- **Task objective**
Look through the lines below; wherever the word "toolbar" appears, copy that line.

- **Data extracts**
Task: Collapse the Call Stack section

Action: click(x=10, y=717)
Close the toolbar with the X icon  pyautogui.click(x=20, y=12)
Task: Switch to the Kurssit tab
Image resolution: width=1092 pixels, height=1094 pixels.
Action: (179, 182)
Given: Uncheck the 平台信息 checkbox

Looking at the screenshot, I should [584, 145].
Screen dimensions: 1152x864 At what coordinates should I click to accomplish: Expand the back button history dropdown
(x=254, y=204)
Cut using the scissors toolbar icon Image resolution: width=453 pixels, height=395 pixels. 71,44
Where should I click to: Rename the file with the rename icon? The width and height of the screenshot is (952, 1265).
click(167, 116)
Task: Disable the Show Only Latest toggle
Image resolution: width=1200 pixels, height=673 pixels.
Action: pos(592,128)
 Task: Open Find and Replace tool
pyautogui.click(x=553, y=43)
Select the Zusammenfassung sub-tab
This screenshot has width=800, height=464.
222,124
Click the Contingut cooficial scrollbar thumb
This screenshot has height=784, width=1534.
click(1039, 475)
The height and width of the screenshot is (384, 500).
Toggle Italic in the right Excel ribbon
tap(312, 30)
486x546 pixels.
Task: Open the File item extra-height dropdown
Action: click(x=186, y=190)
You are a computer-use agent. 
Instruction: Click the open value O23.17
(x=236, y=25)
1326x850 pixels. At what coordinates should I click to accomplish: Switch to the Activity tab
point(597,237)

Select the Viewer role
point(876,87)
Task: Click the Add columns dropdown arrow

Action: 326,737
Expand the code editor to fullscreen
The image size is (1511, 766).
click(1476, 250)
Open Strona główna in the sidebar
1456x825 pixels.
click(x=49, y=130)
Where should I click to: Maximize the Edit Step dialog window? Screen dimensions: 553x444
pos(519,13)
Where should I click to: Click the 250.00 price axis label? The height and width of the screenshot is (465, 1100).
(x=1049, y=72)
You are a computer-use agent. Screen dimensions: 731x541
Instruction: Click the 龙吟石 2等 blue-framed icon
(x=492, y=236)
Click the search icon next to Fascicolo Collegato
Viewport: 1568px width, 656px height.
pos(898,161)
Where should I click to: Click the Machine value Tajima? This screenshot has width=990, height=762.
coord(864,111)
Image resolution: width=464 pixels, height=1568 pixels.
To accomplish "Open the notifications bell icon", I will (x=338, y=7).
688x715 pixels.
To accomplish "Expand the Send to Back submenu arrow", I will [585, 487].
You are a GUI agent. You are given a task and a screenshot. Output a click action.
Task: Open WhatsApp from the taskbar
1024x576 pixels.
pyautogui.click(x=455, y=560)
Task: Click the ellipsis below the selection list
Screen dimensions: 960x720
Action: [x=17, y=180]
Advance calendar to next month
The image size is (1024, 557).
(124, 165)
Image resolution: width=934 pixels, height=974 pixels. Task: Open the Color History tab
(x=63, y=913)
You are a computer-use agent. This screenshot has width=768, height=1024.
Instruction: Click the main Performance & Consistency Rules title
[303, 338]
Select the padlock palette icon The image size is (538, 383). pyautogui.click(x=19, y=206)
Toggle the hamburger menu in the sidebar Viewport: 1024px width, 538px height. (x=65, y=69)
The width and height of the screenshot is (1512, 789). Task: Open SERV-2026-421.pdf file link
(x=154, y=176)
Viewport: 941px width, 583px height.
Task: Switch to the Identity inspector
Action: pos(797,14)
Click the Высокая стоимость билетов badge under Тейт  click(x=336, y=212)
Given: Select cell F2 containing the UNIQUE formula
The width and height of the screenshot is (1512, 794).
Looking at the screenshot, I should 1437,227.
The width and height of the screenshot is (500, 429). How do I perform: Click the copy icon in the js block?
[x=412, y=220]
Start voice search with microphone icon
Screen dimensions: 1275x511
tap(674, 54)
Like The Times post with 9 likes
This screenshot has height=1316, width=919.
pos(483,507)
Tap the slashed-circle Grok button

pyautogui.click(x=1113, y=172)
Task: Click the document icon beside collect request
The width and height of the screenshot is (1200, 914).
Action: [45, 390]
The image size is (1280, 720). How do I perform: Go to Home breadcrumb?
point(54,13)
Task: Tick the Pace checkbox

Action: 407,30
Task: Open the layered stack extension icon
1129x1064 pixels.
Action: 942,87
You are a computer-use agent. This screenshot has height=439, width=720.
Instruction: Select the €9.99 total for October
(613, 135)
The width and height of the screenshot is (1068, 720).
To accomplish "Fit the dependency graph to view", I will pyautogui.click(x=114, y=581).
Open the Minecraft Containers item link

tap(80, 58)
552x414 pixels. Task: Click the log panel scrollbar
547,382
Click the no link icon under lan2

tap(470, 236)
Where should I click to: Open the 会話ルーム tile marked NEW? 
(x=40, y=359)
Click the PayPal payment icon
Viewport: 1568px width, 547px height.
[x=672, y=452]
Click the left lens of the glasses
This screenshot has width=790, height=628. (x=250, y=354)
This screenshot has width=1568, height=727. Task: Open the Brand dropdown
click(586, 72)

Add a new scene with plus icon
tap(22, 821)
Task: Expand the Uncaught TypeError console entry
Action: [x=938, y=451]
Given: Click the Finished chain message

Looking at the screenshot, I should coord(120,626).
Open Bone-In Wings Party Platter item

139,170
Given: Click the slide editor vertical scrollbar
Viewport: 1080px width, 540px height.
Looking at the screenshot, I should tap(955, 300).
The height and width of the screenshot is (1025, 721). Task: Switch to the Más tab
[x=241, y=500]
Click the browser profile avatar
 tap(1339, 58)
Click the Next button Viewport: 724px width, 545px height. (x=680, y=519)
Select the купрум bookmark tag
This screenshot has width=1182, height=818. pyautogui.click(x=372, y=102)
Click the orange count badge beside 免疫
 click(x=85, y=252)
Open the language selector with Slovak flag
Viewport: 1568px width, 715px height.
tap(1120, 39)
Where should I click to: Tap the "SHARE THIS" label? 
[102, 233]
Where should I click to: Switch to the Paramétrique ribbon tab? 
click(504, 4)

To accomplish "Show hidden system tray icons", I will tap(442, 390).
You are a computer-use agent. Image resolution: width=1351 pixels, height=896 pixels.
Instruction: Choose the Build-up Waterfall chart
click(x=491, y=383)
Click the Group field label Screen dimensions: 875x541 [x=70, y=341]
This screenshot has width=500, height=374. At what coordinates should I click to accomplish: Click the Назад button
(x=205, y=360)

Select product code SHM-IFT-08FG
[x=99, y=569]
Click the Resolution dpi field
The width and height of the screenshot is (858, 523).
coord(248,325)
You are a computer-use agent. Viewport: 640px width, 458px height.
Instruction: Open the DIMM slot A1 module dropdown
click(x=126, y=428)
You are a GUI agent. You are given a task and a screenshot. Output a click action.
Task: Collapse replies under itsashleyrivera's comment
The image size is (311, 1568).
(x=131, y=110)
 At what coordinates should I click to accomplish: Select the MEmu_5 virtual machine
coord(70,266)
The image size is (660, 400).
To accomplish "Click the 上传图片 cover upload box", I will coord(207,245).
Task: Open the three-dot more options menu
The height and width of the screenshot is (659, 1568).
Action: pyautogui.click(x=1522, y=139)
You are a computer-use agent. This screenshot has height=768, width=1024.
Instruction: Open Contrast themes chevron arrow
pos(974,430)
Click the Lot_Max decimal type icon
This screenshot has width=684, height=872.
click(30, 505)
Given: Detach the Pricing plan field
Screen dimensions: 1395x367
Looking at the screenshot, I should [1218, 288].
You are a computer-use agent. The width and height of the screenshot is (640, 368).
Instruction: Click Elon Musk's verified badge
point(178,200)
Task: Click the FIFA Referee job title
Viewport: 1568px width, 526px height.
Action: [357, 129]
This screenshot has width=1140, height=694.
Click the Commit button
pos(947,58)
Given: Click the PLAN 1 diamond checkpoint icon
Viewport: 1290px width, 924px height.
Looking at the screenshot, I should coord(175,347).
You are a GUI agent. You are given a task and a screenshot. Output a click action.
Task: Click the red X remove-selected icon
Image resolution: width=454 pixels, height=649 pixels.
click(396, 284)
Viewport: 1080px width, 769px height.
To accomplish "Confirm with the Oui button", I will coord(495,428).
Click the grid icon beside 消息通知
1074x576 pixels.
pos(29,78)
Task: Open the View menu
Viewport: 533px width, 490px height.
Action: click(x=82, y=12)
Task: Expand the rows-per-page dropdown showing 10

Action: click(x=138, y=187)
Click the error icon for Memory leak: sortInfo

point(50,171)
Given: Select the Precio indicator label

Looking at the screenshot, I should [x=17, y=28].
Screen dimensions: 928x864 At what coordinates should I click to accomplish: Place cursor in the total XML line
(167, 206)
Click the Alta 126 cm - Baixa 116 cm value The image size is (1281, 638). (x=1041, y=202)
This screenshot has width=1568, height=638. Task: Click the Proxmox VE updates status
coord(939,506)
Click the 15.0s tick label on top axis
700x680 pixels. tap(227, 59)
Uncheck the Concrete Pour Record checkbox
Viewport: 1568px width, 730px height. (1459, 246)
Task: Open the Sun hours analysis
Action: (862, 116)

- **Exercise solution**
Close the toolbar with the X icon  pyautogui.click(x=20, y=12)
Cut using the scissors toolbar icon Image resolution: width=453 pixels, height=395 pixels. 71,44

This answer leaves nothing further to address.